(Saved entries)
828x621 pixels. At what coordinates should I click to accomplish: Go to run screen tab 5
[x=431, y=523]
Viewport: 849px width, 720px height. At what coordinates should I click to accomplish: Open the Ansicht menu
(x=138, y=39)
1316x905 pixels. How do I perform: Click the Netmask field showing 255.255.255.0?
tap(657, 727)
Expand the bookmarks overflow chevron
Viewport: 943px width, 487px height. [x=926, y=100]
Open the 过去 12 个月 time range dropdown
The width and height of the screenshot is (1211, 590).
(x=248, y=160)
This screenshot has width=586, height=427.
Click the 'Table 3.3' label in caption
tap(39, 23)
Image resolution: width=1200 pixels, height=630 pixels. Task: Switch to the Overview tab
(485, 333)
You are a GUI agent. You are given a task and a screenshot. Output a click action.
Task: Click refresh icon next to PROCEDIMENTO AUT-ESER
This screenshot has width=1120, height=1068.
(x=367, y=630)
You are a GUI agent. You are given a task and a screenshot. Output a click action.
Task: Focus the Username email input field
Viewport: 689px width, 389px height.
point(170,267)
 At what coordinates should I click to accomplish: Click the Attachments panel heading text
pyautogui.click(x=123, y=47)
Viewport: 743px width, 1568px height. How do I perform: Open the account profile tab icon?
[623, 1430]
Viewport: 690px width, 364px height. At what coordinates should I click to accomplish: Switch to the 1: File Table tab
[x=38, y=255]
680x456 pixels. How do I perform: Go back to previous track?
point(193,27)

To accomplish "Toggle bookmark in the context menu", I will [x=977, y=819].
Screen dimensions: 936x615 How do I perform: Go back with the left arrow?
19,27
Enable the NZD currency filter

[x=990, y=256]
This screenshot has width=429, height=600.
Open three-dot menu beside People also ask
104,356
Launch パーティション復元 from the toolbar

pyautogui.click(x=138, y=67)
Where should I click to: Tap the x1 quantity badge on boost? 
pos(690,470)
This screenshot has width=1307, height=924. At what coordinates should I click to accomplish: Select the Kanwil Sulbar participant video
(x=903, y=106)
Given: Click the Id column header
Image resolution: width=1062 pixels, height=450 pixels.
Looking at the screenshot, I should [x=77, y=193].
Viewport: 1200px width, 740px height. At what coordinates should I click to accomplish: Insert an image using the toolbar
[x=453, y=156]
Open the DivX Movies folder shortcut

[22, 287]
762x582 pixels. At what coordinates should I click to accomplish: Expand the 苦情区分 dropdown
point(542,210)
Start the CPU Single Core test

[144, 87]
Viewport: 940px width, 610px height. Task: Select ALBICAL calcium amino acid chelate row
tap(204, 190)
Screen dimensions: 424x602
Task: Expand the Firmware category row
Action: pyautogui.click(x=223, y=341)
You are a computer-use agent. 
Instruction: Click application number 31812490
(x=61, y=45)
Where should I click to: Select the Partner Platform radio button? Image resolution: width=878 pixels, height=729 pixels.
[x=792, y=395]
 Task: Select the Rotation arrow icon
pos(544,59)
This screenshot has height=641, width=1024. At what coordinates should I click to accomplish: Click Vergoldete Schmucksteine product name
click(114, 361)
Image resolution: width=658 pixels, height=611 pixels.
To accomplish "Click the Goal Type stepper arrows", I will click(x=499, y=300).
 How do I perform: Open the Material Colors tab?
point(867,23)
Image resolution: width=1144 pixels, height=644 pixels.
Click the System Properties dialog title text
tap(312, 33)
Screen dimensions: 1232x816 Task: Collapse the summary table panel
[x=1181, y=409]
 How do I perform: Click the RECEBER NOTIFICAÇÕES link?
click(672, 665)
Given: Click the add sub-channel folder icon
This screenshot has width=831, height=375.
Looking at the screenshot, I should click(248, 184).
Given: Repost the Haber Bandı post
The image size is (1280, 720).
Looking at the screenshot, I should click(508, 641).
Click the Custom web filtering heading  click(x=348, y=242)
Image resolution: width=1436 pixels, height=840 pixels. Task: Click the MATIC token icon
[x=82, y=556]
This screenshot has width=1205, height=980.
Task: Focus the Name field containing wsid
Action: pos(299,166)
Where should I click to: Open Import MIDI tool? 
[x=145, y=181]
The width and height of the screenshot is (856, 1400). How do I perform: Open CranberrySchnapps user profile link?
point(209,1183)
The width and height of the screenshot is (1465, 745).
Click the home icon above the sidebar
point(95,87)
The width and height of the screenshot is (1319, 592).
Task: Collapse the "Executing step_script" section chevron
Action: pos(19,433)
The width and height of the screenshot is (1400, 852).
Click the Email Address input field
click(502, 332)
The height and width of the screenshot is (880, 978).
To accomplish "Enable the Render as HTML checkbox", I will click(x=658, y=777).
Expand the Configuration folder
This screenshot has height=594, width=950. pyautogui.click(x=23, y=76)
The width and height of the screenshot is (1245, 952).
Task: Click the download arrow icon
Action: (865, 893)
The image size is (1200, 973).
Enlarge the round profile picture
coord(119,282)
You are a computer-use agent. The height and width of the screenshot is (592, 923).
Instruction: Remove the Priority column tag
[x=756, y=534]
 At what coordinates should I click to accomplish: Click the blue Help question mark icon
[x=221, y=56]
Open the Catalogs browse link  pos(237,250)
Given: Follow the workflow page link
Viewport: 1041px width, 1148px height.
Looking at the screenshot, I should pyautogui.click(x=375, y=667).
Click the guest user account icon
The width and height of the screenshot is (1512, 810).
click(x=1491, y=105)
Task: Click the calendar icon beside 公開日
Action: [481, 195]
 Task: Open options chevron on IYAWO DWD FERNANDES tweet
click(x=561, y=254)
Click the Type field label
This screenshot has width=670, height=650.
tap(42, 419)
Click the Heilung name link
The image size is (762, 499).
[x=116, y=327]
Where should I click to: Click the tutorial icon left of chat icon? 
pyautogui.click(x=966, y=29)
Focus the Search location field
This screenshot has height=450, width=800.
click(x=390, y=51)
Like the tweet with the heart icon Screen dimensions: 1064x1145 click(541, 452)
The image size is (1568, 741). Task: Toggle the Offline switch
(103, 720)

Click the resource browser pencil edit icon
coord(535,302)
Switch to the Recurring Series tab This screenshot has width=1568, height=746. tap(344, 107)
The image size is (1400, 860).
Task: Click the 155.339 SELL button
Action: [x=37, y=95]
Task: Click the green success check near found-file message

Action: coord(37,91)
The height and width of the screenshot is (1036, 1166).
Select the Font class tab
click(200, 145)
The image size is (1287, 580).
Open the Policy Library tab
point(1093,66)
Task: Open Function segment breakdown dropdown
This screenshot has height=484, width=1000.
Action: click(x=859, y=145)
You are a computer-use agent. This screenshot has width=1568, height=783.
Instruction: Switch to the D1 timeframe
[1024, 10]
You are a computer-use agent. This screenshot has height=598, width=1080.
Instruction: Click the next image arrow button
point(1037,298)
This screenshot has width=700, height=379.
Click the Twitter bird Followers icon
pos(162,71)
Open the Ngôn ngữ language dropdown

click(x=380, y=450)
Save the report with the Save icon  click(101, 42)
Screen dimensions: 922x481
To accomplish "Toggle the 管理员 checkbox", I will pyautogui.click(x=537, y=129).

=== What to work on ===
Check every line of the entries above, and copy those that carry the string "agent".

=== Reply ===
You are a GUI agent. You are given a task and a screenshot. Output a click action.
You are a GUI agent. You are given a task and a screenshot. Output a click action.
You are a computer-use agent. 
You are a computer-use agent. The height and width of the screenshot is (592, 923).
You are a computer-use agent. This screenshot has width=1568, height=783.
You are a computer-use agent. This screenshot has height=598, width=1080.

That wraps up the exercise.